Your assignment: Copy word for word, please, the lines of the entries below running from the one containing "Image resolution: width=1568" to the one containing "You are a computer-use agent. The image size is (977, 503).", both ends included.

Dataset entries
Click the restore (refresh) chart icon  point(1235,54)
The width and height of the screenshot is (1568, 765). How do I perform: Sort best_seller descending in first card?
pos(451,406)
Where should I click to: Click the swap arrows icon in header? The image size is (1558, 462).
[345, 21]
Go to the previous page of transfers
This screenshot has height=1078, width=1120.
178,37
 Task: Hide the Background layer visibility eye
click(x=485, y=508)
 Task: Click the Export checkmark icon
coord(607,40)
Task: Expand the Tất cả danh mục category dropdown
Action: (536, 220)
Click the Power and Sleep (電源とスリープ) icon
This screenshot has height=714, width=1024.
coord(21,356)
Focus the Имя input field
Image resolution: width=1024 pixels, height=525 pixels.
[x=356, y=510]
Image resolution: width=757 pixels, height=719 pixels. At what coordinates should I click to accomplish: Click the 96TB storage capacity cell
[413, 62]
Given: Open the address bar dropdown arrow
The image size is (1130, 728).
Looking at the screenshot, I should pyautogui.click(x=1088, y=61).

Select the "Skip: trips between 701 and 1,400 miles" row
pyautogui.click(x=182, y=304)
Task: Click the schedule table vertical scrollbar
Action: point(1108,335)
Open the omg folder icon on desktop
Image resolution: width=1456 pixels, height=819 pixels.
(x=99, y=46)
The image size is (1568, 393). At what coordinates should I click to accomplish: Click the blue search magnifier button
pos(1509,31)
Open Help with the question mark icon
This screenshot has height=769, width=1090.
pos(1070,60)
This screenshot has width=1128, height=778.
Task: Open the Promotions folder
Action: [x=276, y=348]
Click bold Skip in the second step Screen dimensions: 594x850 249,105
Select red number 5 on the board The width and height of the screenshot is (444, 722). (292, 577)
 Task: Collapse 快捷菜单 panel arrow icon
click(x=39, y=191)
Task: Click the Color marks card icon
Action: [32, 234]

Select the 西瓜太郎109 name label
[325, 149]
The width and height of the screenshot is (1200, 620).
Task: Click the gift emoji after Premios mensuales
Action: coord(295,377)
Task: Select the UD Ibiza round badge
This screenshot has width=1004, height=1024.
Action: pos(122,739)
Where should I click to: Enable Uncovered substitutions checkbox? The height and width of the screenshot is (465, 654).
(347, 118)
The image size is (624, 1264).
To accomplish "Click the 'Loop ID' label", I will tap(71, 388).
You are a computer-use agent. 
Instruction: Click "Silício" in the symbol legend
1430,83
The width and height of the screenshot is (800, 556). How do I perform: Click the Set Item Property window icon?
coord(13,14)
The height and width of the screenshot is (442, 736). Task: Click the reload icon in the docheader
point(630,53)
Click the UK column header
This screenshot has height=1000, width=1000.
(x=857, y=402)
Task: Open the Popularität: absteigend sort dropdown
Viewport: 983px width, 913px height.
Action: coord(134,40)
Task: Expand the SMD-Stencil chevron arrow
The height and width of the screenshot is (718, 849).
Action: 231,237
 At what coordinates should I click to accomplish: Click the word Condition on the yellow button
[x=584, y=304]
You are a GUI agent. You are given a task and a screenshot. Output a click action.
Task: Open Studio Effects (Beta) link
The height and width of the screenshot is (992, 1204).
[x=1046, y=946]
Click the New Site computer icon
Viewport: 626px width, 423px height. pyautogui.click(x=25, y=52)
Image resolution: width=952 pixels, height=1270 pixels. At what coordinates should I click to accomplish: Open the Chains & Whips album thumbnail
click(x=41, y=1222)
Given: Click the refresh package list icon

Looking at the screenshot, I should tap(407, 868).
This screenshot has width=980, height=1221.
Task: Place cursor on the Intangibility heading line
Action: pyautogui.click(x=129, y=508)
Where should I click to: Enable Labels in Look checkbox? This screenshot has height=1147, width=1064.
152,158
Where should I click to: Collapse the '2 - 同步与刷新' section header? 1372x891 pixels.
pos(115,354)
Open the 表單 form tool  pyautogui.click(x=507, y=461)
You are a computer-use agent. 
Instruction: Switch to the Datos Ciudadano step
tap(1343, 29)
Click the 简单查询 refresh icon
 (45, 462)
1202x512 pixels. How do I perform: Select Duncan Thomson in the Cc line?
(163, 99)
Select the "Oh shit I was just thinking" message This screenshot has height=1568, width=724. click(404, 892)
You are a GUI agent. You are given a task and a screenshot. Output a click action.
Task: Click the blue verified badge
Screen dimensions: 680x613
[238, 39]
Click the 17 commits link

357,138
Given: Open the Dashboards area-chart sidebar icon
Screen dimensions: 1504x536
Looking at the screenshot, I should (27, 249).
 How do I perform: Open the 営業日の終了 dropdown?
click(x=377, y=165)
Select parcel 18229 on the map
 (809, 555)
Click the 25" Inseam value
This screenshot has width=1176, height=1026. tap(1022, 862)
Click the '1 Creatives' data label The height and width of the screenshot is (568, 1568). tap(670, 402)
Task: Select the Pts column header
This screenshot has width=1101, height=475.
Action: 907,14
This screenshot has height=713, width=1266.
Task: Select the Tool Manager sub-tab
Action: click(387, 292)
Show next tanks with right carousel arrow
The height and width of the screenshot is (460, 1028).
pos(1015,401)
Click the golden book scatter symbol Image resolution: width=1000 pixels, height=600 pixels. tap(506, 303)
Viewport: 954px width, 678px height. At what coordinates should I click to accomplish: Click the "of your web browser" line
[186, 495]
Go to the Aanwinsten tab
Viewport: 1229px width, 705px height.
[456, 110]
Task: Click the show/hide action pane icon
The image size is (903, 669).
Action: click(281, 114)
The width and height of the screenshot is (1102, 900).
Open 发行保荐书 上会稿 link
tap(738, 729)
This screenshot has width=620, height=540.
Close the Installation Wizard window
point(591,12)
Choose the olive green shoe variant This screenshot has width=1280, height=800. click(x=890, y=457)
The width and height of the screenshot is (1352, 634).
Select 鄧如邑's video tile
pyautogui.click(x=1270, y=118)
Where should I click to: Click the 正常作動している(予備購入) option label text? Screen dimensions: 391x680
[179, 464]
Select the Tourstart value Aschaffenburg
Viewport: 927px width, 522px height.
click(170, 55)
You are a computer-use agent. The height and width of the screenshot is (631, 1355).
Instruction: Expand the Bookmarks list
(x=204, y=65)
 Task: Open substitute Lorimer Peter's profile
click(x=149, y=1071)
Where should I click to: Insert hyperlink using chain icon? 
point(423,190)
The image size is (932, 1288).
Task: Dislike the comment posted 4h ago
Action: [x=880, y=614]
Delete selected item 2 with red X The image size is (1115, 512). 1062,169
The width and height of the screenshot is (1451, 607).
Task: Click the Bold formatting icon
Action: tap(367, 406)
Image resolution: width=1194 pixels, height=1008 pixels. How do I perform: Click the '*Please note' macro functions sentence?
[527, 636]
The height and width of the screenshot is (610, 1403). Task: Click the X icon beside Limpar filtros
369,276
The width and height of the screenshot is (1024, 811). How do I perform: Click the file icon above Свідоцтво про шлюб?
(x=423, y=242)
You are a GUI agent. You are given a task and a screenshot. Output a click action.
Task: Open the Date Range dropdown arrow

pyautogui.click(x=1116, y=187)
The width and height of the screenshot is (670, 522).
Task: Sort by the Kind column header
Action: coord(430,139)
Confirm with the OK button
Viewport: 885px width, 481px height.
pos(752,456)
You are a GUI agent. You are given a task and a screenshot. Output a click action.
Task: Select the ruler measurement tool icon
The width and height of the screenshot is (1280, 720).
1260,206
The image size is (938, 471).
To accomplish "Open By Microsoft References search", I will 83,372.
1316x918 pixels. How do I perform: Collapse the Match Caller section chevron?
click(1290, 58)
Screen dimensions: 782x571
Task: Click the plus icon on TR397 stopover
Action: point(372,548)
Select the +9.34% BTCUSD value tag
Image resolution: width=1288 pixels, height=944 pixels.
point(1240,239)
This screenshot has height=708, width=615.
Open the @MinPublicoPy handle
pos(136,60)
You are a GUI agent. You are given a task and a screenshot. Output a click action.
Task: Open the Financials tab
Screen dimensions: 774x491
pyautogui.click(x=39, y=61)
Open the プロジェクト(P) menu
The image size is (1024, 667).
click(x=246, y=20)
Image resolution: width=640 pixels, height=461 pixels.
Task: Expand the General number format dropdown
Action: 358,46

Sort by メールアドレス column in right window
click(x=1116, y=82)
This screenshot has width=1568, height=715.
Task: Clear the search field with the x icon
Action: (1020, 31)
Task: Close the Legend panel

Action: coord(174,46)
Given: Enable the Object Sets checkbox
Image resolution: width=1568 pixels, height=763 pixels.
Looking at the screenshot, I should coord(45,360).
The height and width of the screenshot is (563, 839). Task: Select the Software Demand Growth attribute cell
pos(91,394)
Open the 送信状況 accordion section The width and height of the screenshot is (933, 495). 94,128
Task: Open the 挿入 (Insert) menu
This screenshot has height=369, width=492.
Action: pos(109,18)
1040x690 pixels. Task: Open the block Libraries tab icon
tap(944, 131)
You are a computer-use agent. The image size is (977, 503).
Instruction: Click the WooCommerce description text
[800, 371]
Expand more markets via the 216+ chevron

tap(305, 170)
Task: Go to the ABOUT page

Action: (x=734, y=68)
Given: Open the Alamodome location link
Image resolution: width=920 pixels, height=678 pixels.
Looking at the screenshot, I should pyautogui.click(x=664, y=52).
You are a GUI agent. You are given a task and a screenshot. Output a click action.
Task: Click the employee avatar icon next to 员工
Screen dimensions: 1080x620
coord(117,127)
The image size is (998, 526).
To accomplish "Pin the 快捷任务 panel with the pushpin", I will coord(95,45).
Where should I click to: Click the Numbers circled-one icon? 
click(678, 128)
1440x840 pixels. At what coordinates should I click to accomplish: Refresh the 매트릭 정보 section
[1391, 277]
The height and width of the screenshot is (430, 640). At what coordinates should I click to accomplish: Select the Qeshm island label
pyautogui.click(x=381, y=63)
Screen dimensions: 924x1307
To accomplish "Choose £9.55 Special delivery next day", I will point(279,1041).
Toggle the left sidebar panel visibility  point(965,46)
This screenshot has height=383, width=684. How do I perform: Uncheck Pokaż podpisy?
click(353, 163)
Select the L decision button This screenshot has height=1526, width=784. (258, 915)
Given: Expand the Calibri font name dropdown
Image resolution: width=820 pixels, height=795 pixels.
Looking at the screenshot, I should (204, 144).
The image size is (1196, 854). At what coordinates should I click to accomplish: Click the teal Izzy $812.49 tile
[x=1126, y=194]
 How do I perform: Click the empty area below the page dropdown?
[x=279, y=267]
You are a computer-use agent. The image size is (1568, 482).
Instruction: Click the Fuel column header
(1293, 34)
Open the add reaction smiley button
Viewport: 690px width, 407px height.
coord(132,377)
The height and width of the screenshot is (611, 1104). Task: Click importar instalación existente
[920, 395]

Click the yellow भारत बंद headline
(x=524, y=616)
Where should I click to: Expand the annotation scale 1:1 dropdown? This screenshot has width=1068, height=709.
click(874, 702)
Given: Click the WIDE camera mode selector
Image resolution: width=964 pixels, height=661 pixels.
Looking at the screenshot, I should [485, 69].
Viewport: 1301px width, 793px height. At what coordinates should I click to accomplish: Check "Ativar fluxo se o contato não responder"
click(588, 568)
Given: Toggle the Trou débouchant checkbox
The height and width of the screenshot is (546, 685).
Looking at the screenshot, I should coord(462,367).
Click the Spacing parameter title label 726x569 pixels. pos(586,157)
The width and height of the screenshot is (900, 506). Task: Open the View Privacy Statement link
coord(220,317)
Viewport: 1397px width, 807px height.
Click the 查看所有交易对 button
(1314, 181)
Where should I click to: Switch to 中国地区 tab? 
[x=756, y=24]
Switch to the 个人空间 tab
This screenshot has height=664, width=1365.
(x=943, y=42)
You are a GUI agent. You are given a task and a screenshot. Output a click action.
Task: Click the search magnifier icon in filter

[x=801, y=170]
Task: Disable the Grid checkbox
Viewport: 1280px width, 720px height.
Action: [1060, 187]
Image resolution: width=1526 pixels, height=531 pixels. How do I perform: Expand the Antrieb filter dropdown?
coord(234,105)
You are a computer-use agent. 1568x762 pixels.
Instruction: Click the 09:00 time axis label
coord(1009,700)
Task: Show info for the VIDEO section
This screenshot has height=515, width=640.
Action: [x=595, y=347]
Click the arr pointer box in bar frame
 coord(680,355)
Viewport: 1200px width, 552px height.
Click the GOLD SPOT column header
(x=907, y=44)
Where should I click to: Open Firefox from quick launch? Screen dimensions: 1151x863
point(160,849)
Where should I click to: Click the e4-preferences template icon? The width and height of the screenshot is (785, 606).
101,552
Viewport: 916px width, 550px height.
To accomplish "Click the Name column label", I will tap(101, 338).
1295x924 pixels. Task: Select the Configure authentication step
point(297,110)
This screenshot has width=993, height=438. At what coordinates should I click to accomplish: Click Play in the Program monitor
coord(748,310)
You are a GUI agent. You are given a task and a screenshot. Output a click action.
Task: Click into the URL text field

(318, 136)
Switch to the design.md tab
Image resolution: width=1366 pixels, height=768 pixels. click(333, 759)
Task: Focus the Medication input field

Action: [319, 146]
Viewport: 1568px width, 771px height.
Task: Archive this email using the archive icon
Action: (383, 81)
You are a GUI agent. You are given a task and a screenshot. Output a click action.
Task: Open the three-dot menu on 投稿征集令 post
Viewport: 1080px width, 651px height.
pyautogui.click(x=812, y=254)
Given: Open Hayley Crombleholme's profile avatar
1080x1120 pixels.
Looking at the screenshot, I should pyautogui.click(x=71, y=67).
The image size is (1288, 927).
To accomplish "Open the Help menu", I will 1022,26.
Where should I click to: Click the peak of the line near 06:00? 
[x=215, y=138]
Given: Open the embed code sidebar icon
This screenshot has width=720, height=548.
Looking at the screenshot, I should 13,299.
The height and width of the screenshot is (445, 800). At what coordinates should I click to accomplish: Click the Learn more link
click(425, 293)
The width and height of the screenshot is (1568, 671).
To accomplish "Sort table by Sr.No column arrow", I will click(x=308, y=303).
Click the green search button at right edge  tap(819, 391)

Solution:
Image resolution: width=1568 pixels, height=763 pixels.
Looking at the screenshot, I should coord(45,360).
The height and width of the screenshot is (563, 839). Task: Select the Software Demand Growth attribute cell
pos(91,394)
Open the 送信状況 accordion section The width and height of the screenshot is (933, 495). 94,128
Task: Open the 挿入 (Insert) menu
This screenshot has height=369, width=492.
Action: pos(109,18)
1040x690 pixels. Task: Open the block Libraries tab icon
tap(944, 131)
You are a computer-use agent. The image size is (977, 503).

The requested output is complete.